◆ **TRY IT**
Every line below that has the word "options" counts once; report how many lines that makes, with no other words.
BEGIN DATA FOR THIS EXERCISE
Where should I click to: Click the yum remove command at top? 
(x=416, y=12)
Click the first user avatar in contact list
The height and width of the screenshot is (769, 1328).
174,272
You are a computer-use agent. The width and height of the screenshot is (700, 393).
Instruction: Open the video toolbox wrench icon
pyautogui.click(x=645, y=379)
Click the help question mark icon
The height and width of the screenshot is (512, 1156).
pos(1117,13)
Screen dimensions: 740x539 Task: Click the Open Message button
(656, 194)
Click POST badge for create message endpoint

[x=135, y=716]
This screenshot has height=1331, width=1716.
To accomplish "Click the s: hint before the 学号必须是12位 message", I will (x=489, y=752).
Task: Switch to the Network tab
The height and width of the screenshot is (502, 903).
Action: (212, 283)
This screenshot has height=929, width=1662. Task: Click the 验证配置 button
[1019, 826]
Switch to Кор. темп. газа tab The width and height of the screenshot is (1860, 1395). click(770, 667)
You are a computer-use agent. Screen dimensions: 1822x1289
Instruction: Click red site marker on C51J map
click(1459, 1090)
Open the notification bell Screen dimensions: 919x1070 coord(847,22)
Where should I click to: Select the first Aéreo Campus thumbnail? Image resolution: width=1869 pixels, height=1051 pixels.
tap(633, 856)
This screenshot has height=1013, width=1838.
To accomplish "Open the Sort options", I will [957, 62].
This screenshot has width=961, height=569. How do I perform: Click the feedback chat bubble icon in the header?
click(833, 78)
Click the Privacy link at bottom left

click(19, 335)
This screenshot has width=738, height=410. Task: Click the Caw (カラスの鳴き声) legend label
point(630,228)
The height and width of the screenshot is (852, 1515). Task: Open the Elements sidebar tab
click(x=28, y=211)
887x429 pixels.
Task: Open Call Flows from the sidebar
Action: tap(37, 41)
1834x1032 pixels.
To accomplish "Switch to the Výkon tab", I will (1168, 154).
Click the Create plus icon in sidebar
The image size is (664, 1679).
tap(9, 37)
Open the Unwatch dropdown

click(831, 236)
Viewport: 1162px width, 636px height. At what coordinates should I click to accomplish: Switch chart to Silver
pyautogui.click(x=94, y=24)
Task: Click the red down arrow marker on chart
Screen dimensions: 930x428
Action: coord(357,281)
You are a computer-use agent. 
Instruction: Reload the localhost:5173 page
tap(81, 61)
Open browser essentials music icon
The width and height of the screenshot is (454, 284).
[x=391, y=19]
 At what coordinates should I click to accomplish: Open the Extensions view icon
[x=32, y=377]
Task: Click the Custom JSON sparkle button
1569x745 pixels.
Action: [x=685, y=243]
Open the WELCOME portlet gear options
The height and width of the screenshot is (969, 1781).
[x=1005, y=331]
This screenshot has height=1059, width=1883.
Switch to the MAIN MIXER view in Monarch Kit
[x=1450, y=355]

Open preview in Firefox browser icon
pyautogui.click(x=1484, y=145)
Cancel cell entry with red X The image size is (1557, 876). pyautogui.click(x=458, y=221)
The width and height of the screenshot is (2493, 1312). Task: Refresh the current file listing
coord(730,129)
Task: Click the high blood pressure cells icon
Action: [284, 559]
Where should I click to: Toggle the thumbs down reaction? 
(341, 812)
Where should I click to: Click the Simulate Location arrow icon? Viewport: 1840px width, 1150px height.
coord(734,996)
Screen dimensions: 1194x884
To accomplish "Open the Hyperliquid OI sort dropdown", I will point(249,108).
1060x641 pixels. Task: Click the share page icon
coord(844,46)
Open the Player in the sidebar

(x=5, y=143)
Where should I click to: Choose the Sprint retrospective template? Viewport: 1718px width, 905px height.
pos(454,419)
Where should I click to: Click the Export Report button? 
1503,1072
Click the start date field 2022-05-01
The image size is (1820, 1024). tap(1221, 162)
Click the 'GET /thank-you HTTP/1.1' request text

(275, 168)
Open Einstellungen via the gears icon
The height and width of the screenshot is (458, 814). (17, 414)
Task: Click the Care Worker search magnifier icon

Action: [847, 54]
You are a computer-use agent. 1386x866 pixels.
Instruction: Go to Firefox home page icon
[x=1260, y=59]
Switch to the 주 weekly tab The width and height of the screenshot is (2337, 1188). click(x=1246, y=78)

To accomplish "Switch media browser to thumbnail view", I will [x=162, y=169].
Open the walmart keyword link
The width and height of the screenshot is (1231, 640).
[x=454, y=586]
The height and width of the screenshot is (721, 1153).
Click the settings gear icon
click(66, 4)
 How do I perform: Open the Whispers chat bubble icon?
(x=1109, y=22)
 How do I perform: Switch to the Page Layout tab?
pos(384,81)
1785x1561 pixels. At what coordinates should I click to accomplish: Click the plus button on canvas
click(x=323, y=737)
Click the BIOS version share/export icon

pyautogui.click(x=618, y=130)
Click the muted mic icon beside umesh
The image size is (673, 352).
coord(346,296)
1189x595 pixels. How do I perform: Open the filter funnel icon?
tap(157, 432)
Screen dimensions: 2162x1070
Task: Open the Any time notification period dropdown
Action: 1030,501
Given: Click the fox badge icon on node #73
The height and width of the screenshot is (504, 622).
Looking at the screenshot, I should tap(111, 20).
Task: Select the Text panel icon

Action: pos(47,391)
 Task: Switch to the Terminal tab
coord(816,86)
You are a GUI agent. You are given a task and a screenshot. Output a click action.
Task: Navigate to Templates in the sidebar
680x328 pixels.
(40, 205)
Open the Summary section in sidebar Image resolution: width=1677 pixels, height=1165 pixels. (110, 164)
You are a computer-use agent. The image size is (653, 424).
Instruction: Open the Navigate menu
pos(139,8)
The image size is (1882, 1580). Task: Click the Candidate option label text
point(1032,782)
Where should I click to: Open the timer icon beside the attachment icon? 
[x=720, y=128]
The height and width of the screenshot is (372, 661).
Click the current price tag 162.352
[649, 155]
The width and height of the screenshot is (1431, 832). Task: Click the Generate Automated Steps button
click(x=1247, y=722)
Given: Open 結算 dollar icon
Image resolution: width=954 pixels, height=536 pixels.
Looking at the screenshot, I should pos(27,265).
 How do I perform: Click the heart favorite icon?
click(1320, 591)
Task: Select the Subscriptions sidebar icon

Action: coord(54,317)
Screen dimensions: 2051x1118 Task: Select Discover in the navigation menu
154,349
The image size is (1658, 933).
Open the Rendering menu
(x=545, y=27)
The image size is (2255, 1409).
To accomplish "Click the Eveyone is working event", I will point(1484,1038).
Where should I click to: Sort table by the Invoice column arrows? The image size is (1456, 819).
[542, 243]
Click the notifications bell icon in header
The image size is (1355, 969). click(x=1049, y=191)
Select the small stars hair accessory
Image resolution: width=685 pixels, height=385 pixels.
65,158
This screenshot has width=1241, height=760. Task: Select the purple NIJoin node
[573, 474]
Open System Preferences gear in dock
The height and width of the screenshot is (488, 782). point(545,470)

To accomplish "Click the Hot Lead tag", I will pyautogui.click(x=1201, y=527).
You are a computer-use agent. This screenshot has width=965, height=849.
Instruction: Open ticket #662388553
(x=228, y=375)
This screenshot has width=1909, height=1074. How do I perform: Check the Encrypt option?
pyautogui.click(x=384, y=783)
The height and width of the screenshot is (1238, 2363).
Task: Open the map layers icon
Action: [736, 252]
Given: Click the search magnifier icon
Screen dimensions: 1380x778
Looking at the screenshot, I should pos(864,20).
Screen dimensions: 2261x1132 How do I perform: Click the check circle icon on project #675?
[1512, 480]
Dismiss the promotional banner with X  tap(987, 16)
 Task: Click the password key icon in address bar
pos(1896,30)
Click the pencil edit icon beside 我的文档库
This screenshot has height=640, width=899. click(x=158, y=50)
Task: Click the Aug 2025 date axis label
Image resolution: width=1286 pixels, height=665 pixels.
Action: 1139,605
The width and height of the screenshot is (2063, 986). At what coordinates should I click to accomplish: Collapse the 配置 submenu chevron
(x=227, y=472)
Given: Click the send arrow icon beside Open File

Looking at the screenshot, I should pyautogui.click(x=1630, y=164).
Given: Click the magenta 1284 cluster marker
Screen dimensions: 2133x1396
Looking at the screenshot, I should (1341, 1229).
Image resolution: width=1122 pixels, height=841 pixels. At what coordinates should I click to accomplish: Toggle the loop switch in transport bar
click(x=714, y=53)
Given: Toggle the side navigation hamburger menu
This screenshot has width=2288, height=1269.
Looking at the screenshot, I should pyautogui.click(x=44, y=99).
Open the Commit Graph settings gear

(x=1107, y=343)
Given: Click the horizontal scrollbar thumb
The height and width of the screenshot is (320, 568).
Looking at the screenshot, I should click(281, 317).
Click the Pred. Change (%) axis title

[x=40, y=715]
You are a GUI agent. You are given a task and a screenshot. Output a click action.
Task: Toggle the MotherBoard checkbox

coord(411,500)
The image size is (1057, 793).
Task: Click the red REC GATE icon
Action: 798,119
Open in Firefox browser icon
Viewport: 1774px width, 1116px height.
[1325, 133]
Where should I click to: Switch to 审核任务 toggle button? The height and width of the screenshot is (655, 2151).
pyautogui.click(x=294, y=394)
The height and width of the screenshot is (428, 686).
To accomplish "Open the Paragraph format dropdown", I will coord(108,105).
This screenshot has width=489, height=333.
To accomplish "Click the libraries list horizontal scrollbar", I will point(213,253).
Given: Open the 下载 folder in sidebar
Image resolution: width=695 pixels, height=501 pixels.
END DATA FOR THIS EXERCISE
◆ **OUTPUT**
2